Ben & Jerry’s activism chief on fighting for the causes currently being neglected

Ben & Jerry's focused on Black incarceration this 420

While brands the world over rewrite their plans to focus on the coronavirus pandemic, Ben & Jerry’s – the grand dame of corporate purpose – is staying committed to campaigning for causes such as racial justice. Its head of global activism strategy explains the nuances of this approach.

Ben & Jerry’s may be one of the first brands you think would respond openly to a moment of global crisis. Alongside the likes of the Body Shop and Patagonia, the ice-cream maker was one of the first to bake social, environmental and oftentimes political values into its brand.

A timeline of its causes since launching in 1978 shows a brand that has grown in confidence; it began with matters pertaining to its home state of Vermont but now counts peace building, LGBTQ+ rights and the safety of refugees as global issues it care about.

So, while the world’s attention is caught by limiting the spread of the coronavirus, Ben & Jerry’s has chosen to continue battling for the causes that may have temporarily fallen to the back of society’s mind.

“What I appreciate about what we do is that we do the things that are important – not just the things that are easy,” says Christopher Miller, Ben & Jerry’s head of global activism strategy. “We don’t just join the rest of the crowd. I think that’s a defining feature of our approach.”

This week, its campaign around 420 (the 20 April celebration of cannabis culture) ignored those getting high in lockdown and instead highlighted the racial injustices tied up in the cannabis industry.

“In states where cannabis is legal, and even though black people and white people partake at similar rates, black people are still arrested way more often,” it wrote in a blog post. “We love 420 and we love legalization, but that’s not OK.”

The brand published a series of posts, quizzes and films on the racial bias tied up in the emerging weed mainstream under the banner ‘Legalization without justice is half baked’. It was a continuation of its ongoing support of Black Lives Matter and its irreverent nods to those who celebrate 420 (last year, it gave away free ice-cream to those who bought marijuana at dispensary Caliva on 20 April).

“Our audience base does skew white,” explains Miller. “You can even see it on our limited edition tubs with Stephen Colbert and Jimmy Fallon. So we thought 420 was important and a good opportunity to draw attention to and educate people on the facts of black injustice.”

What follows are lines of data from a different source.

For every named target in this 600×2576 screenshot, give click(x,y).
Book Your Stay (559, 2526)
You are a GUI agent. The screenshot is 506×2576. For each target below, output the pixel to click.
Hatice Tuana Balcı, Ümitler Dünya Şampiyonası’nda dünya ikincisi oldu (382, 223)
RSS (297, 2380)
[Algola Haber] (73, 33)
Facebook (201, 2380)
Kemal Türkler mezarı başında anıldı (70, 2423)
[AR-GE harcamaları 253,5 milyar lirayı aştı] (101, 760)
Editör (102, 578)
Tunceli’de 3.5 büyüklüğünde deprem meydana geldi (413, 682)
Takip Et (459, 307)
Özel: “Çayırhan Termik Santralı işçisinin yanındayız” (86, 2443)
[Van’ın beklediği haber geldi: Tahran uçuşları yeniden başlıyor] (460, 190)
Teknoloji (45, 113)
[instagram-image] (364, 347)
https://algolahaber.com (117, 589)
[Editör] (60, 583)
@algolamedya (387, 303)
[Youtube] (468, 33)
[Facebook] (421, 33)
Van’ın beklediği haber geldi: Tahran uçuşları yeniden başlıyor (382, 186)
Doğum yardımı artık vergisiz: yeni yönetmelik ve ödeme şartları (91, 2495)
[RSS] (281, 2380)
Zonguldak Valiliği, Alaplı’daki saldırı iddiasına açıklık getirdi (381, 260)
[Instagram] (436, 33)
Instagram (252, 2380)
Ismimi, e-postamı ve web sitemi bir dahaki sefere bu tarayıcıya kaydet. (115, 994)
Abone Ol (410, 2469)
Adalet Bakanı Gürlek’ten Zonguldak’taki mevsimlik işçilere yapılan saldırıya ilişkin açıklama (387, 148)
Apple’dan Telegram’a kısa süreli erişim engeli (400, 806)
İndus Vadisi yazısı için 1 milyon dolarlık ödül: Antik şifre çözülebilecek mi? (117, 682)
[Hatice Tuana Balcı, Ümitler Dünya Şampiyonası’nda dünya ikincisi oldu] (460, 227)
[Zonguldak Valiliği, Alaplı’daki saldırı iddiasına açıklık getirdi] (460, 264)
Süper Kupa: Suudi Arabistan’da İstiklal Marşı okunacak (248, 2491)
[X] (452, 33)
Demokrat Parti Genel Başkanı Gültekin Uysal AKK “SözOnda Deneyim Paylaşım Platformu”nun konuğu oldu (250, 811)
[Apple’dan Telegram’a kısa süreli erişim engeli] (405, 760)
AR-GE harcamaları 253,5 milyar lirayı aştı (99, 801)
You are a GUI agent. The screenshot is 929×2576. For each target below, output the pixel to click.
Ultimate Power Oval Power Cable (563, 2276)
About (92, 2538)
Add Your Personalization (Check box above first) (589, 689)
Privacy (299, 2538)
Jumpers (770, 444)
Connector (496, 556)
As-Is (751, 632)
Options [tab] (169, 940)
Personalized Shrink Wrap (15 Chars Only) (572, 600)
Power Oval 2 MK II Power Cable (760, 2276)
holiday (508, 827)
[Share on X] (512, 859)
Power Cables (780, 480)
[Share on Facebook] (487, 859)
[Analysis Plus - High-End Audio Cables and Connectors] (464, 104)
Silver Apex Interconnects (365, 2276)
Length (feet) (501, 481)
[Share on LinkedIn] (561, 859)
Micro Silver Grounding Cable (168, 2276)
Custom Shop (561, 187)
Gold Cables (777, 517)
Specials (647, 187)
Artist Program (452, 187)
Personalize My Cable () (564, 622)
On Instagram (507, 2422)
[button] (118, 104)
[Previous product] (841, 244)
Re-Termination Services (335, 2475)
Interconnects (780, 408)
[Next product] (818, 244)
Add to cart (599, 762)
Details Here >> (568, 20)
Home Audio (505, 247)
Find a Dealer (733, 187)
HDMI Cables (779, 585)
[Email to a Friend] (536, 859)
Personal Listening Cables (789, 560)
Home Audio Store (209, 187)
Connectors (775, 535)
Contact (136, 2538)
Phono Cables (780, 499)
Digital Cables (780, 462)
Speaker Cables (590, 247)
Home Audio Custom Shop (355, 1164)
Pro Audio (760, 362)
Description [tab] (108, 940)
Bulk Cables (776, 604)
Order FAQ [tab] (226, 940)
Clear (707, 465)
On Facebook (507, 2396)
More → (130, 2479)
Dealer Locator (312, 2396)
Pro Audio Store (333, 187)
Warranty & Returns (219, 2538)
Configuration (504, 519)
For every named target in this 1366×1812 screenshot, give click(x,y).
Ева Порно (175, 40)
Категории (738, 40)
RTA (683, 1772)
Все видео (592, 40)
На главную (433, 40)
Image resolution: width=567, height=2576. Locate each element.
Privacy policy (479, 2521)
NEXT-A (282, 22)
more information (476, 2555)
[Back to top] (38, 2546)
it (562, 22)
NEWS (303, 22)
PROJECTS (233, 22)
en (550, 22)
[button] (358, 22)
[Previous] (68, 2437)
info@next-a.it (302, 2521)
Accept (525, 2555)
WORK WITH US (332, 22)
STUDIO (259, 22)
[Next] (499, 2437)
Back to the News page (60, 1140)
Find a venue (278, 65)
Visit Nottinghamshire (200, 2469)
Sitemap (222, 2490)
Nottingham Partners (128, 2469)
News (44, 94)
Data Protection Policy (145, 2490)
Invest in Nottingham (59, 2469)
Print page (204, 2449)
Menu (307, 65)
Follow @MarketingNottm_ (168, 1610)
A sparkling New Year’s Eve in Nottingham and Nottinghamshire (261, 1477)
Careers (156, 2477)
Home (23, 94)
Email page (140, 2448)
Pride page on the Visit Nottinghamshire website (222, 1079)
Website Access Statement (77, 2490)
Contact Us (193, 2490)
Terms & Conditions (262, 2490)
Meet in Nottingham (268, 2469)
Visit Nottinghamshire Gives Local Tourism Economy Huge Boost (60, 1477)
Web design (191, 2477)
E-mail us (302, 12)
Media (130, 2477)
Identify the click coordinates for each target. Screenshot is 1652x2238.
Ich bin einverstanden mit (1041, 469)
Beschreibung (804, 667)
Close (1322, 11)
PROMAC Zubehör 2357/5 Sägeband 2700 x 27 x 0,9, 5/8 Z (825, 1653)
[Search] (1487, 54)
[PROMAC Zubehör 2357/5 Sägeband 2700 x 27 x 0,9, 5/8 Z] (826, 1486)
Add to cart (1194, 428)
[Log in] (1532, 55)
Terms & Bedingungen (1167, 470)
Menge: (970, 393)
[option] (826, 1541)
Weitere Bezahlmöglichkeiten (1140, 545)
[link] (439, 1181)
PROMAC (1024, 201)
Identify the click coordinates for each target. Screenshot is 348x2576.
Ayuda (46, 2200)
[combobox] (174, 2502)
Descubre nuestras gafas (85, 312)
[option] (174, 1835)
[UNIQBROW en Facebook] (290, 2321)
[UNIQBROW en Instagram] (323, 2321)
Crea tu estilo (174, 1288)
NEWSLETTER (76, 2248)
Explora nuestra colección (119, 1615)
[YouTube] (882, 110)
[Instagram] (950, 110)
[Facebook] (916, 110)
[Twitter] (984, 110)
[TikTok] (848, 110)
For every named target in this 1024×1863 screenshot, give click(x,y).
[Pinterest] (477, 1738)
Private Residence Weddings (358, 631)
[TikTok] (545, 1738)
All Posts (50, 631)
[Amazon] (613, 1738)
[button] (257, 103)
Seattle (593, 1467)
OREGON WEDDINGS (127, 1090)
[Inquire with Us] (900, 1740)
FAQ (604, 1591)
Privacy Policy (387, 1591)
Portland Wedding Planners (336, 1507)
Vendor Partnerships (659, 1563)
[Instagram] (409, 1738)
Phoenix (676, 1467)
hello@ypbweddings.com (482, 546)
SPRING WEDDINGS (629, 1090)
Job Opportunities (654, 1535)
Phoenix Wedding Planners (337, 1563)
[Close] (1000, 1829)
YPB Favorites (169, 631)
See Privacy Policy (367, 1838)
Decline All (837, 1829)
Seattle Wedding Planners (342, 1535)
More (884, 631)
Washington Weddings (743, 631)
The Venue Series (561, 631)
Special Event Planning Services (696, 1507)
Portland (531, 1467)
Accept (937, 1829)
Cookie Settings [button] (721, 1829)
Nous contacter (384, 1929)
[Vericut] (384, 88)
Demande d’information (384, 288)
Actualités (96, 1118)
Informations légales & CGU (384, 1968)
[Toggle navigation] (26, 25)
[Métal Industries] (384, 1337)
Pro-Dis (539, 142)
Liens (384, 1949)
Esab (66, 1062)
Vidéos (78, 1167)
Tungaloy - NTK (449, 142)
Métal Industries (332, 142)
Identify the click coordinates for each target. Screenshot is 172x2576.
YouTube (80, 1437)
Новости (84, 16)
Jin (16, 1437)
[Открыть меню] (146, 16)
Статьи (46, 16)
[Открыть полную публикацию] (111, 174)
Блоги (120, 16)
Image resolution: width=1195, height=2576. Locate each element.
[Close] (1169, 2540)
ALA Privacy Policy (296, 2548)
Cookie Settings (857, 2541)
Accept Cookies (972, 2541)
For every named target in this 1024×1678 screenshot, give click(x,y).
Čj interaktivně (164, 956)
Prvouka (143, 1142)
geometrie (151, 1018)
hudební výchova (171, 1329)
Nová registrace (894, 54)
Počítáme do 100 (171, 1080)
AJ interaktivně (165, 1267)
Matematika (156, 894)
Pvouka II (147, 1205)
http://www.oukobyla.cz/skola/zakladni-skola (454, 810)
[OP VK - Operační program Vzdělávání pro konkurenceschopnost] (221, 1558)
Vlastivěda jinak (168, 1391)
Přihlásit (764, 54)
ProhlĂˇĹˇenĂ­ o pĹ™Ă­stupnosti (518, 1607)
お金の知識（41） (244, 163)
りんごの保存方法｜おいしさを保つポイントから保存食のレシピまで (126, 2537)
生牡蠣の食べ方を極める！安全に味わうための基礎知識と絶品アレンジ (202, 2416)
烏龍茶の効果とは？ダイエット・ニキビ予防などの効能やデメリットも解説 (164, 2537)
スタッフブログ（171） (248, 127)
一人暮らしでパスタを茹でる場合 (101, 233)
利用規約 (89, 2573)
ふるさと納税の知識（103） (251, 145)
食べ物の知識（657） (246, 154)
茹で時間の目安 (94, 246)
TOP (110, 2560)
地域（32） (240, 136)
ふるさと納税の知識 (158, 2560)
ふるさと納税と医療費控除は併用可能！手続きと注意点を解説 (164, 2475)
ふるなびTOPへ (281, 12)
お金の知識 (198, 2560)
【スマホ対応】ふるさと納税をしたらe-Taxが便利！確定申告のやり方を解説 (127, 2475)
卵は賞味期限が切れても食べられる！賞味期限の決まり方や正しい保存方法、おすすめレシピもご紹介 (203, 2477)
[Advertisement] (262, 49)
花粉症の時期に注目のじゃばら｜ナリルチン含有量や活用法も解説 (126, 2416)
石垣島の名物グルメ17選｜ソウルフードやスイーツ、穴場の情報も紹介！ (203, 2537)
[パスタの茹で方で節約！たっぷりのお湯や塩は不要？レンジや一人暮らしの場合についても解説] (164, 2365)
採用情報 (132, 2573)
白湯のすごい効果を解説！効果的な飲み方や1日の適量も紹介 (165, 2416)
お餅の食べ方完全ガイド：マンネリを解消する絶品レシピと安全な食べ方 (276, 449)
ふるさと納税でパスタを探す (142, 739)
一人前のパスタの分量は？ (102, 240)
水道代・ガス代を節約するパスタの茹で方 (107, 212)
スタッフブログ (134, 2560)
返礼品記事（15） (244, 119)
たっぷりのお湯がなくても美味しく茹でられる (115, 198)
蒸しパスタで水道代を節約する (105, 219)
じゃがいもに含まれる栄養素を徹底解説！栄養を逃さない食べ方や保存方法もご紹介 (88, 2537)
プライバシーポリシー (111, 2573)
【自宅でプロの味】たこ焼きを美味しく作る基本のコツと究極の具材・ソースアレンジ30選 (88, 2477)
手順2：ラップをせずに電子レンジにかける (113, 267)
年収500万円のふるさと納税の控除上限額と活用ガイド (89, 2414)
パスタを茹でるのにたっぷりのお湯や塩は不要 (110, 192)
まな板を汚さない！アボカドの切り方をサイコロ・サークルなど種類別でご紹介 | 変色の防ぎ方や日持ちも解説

Some marketers may not have considered it a good time to launch. With the news cycle in a frenzy and consumers either distracted or exhausted, swathes of planned campaigns have been canceled in the wake of the outbreak. Ben & Jerry’s did discuss pulling the 420 initiative at one point too. “But it was one conversation, and it was a brief one,” says Miller.

Perhaps the difference between this campaign and those from other brands is the ROI. Miller’s task was not to sell more pints of ice-cream – it was to get 15,000 people writing to Congress and asking their representatives to support the More Act (Marijuana Opportunity, Reinvestment and Expungement), which would legalize cannabis and expunge prior cannabis convictions.

By 21 April, more than 65,000 messages had been sent to legislators and Ben & Jerry’s 420 work had racked up 120m impressions online. Miller believes this shows the “huge appetite” for causes to support outside of the immediate health crisis.

Ben & Jerry’s will continue to work with the American Civil Liberties Union (ACLU), taking cues from the organization on how it should evolve its work around legalization and black justice. It will also continue to campaign for refugee rights in Europe and plans to double down on demands for a “robust election system” in time for a US presidential election that may be hindered by shelter-in-place orders.

“We are going to be working with other companies and NGOs – beginning immediately – to advocate for ... funding and a set of guidelines to ensure a free and fair access to the election in the fall,” Miller explains. “We’re looking at extended early voting, online voter registration in all 50 states, mail-in voting systems and robust voter education programs.

“That’s work we hadn't anticipated prior to coronavirus and it’s work we’ll be moving forward with to ensure the rules and resources are in place for everyone to access the electoral process this fall.”

The positive Miller gleans from the pandemic is an increased consumer demand for corporations to make a difference to society beyond philanthropy. He believes corporations will be forced to take a leaf out of Ben & Jerry’s 42-year-old playbook as expectations shift post-coronavirus. And that means he’ll have to work harder to establish the brand as a real leader in the field of corporate purpose.

“Part of my role is pushing as hard as I can to keep Ben & Jerry’s as close to the front of the pack of companies working in this space as possible,” he says. “As the middle moves ... the challenge for us at Ben & Jerry’s to be even more creative, innovative and focused on impact.

“I’m hopeful that that is one of what I imagine will be a number of ways we can come out of this crisis stronger than we went into it.”